Title: Professor Vittorio Emanuele Parsi on the International Order in a Post-Pandemic World

Author: Interview by Qianyin Wu
Date Published: July 29, 2020

In order to achieve a real renaissance, a change in our behavior is paramount, based on the awareness that the fight against COVID-19 is a collective effort. This is the real lesson we learned from the pandemic: to correct the distortions of the last forty years, not of the last four months.

– Vittorio Emanuele Parsi

The pandemic has already taken countless lives and caused enormous economic damage worldwide. While some countries are willingly working together to combat the virus, some countries have rejected taking a collaborative international approach to address the issue. What is it going to take to change these non-cooperative states’ behavior, if they can be changed at all? 

The major mistake made in the international sphere was considering mostly nationalistic solutions to the COVID-19 pandemic, as if oceans, mountains, or borders may defend countries from the virus. The only chance we have, and that all countries should learn, is that multilateral cooperation, although complicated, is the only successful strategy against the pandemic.

In order to change non-cooperative behavior, it will be key to point out elements of convergence that are different from the status quo and envision a general interest, which is not the sum of particular interests. This is partially what the European Union and its major member states have done with the recent deal in Brussels for a COVID-19 recovery fund of 750 billion euros (859 billion dollars), and it is a historic step in the right direction. That should be the modus operandi of politics, if we want to give new life to democracy. Otherwise, liberal democracies will inevitably degenerate into technocratic oligarchies or into nationalist, populist, or authoritarian regimes. This is the only way to allow our political systems to oppose the threats posed by unrestricted freedom, the conformism induced by fear, the proliferation of centers manipulating information, but also by the rise of technocracy and demagogy. 

Given the current situation of the pandemic and international affairs, which scenario do you think the world is heading towards and why? 

The first two scenarios are, unfortunately, the most plausible.
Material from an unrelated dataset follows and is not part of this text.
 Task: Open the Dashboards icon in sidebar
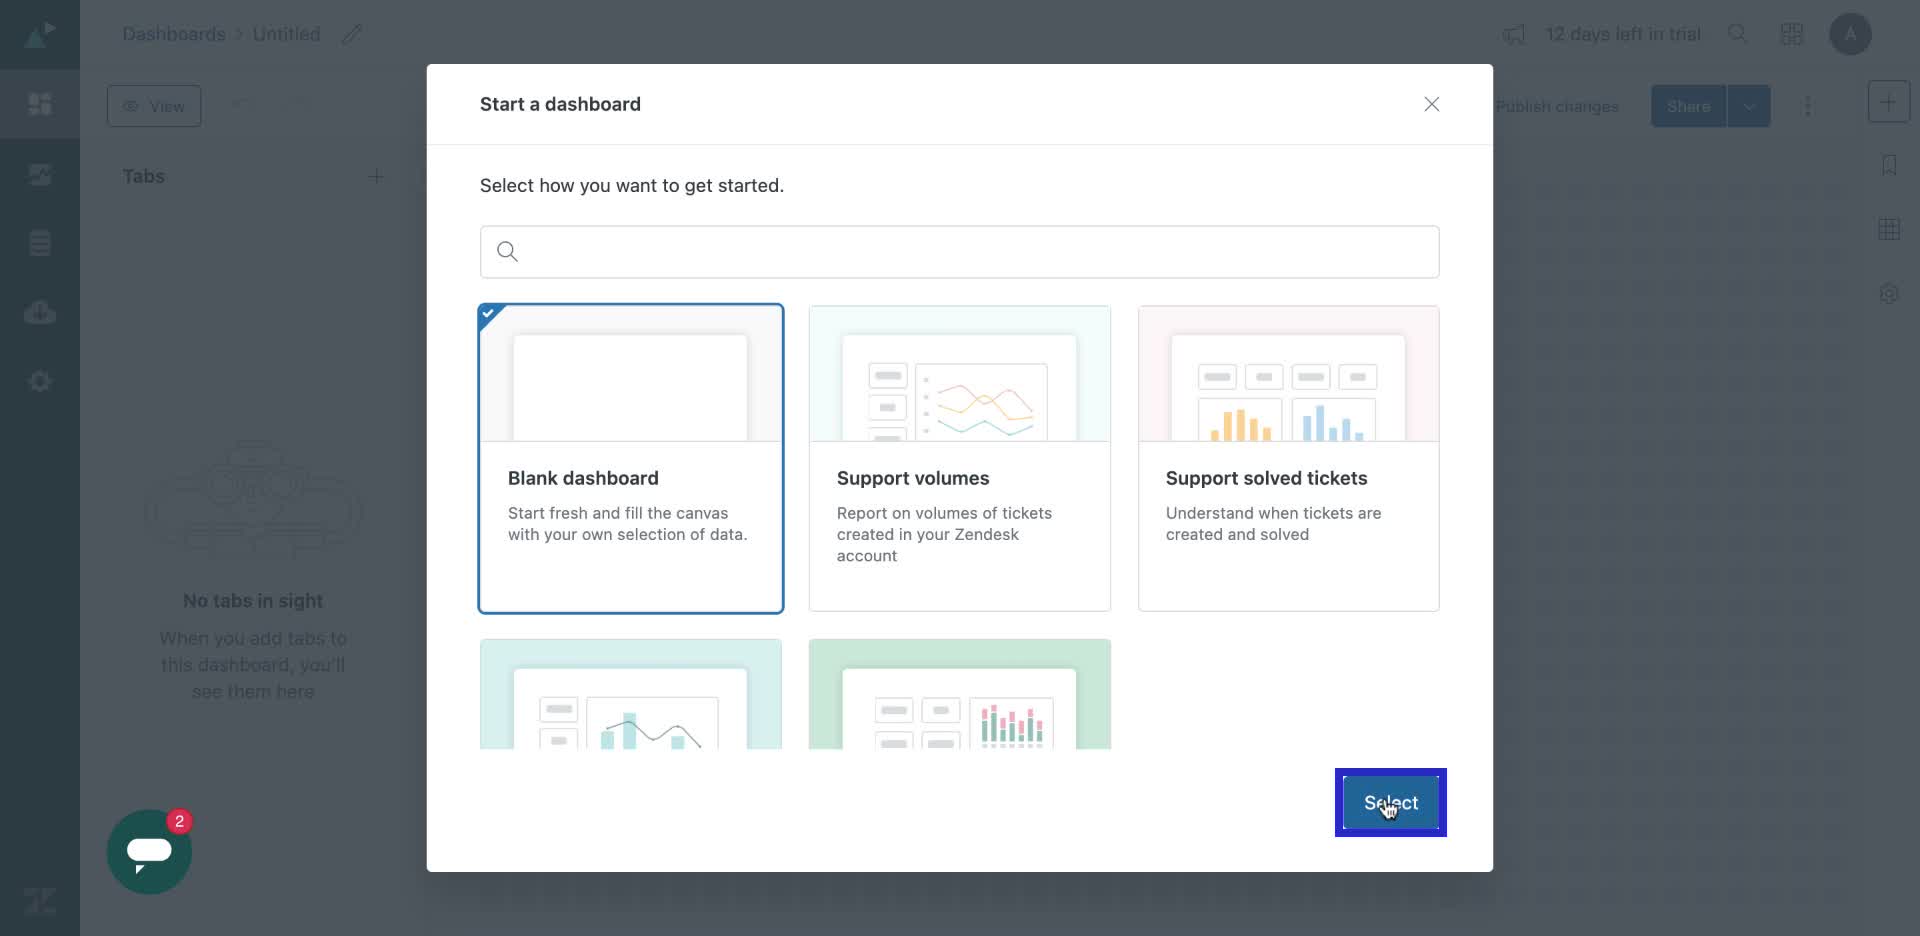pyautogui.click(x=40, y=104)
They are also somehow complementary and may co-exist for a certain period. The technocratic element is key for the “restoration” or “business-as-usual” scenario, while the populist element is the key for the end-of-globalization scenario. The European Union, for instance, may merely survive, at least for some years, without turning towards full political integration, as originally envisioned by its founding fathers, De Gasperi, Spinelli, Monnet, Schuman, and Adenauer. Since the financial crisis, the European Union has had no real strategy, limiting itself on minimal leadership focused on managing critical events, often through technocratic governance. This, in turn, triggered a perception of de-politicization in many member states, helping the rise of radical right populism.

. . .

Vittorio Emanuele Parsi is an international relations professor and the Director of the Advanced School of Economics and International Relations at the Catholic University of Milan. He is also Chair of the Italian Standing Group of International Relations. In addition to his latest book, Vulnerable: How the Pandemic Will Change the World, he is currently a columnist for Rome’s Il Messaggero. He has also held numerous seminars at universities worldwide including Georgetown University, University of Oxford, and Université de Saint-Joseph (Lebanon).